Notice the cows in the background

We did take a 90 minute detour to enter Brussels, where we quickly decided that we should eat dinner at Pedram’s favorite snack place near Malibran that makes amazing durums.  It has been awhile since we had eaten a good durum, and Pedram was salivating at the chance.  He quickly goes into Brussels mode — double parking the car in the middle of the street, running in, ordering two chicken durums, one with frites inside (me), one with frites outside (him).  Then he ran back into the car and we drove to the Abbey de la cambre to enjoy the durum on a park bench so Rusby could continue to bestow many many gifts to the Belgian public.

In Flemish, please poop here

It is at this moment I realized my husband is a freak of nature.  I snuck one of his fries out in the car, and he practically swerved into traffic while yelling “NO!  You cannot eat the fries like that!!  Do not eat my fries!”  Then, at the park, while I was thoroughly enjoying my durum, I saw that Pedram was only eating his fries.

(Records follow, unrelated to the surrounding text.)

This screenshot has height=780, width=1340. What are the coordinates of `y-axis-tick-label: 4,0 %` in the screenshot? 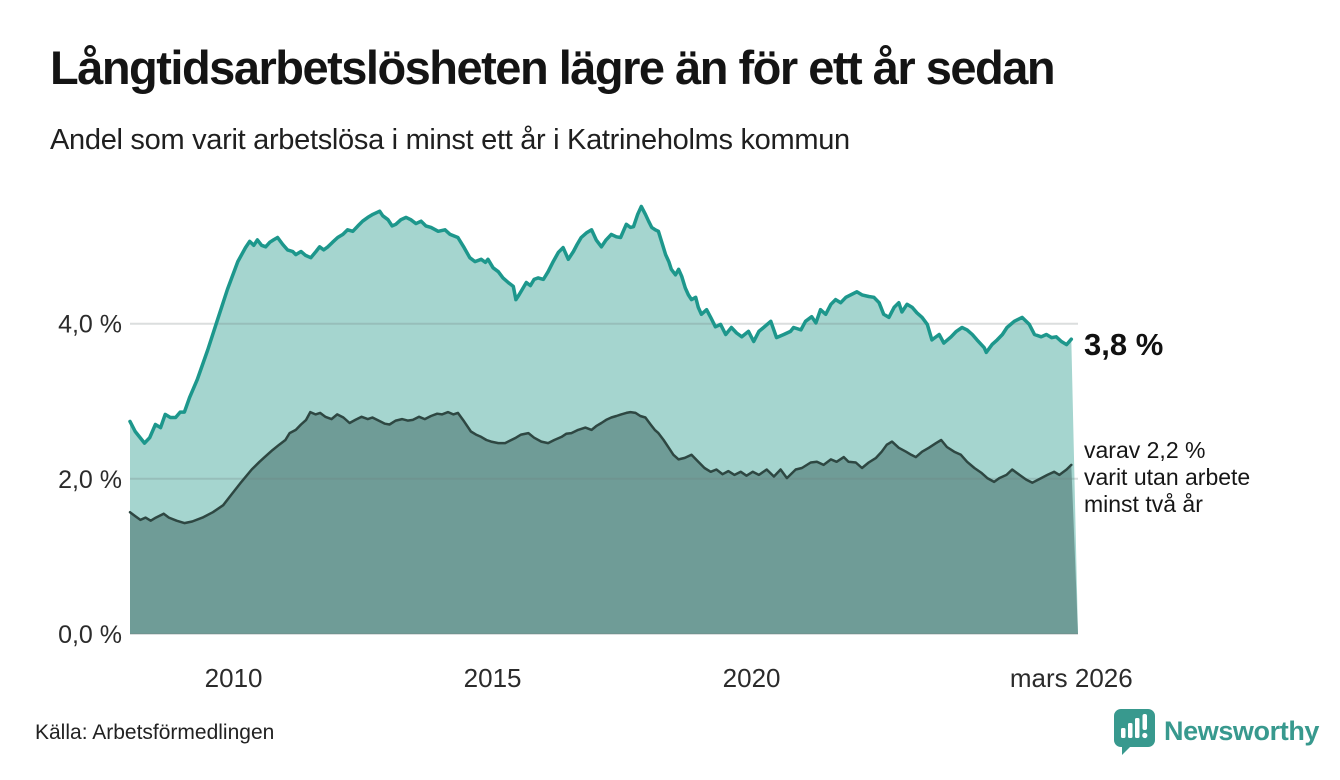 It's located at (90, 325).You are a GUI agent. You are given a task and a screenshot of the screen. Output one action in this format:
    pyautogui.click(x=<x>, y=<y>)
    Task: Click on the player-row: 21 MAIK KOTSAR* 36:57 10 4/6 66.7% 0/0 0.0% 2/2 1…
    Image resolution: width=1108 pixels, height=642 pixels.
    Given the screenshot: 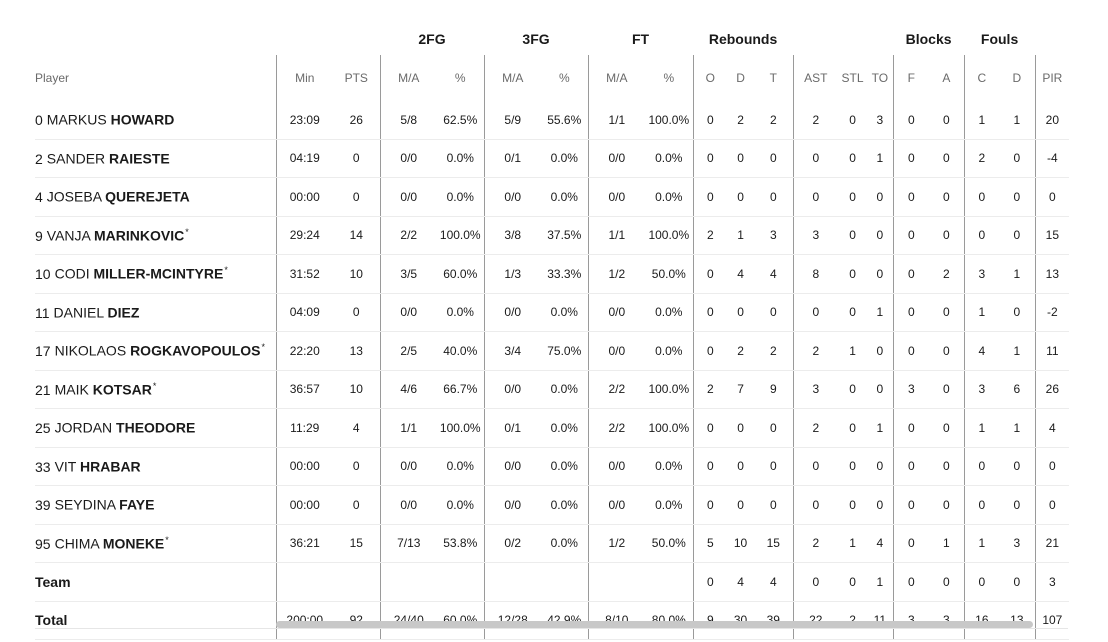 What is the action you would take?
    pyautogui.click(x=552, y=390)
    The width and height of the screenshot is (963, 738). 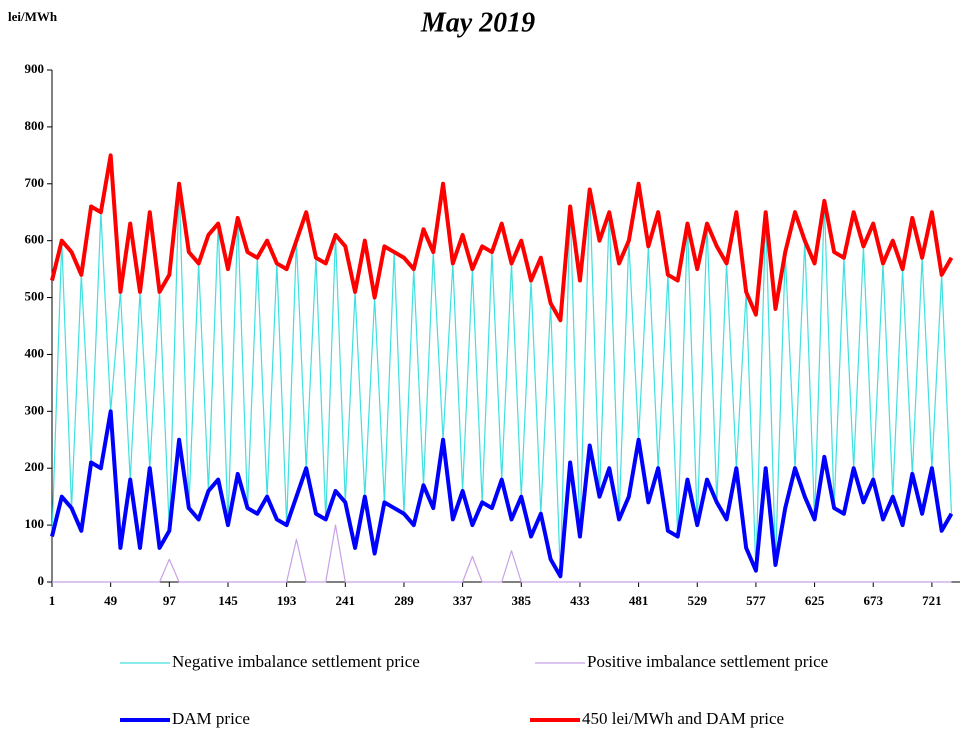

“I don’t like my fries inside the durum, cause they get soggy.  I prefer them separate.  I get the samurai sauce on the fries, which is spicy, and then I eat all the fries, and then I get the garlic white sauce on my durum, which I only eat once I am done with the fries, and the garlic sauce is so good with the chicken, but my mouth is still feeling the spice from the samurai sauce.  Only once I am done with the durum do I drink anything.”

Ummm….okay, whatever.

Luxembourg was what Luxembourg always is, a good deal of eating (Pedram’s mom tries to ensure that we all get our favorite meals) and hanging out, and walking among cows.  Rusby was loving the extra attention and Pedram’s dad affection and the long walks.  He did not appreciate when Pedram’s brother’s dog, a bisexual french bulldog beast, continually tried to rape him.

Luxembourg is a nice country and although I could never live here, I do tell everyone I know about the things that make it a wonderful place to live.  But on this visit, the feeling of superficiality in such a rich country was more apparent than ever.  I think Rusby was the only dog in all of Luxembourg that didn’t cost more than 1000 euros.  Pedram’s mom joked that it was embarrassing to walk through the city center with such a mutt when everyone else was showcasing their prim and proper thoroughbreds.  Perhaps the most embarrassing part was when Rusby decided to take a dump on the busy Grande Rue.  Everyone is looking each other up and down, judging the watch on your arm, the car you are driving, the handbag you are carrying.  People make more money in Luxembourg than anywhere else in Europe, but they are still hoping to have more because everything in Luxembourg is so ridiculously expensive.

Me: Wow, that car looks expensive.  Where are the door handles?

Pedram:  That car is worth more than our apartment.  The doors slide up, they do not open.

We were clearly out of our element, which is made even more clear by our excitement watching our dog poop and the giddy feeling one gets when you realize, I don’t have to pick up his poop.  In Luxembourg it just evaporates or turns into gold with which the government buys everyone Mercedes with doors that have no handles.